### Problem to work on
Once you have read the listing, print all of it word for word.

'''

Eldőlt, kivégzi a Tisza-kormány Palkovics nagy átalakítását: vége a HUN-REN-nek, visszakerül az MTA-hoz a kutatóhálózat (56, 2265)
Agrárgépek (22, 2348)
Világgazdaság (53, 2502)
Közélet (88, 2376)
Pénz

'''

### Task solution
Eldőlt, kivégzi a Tisza-kormány Palkovics nagy átalakítását: vége a HUN-REN-nek, visszakerül az MTA-hoz a kutatóhálózat (56, 2265)
Agrárgépek (22, 2348)
Világgazdaság (53, 2502)
Közélet (88, 2376)
Pénz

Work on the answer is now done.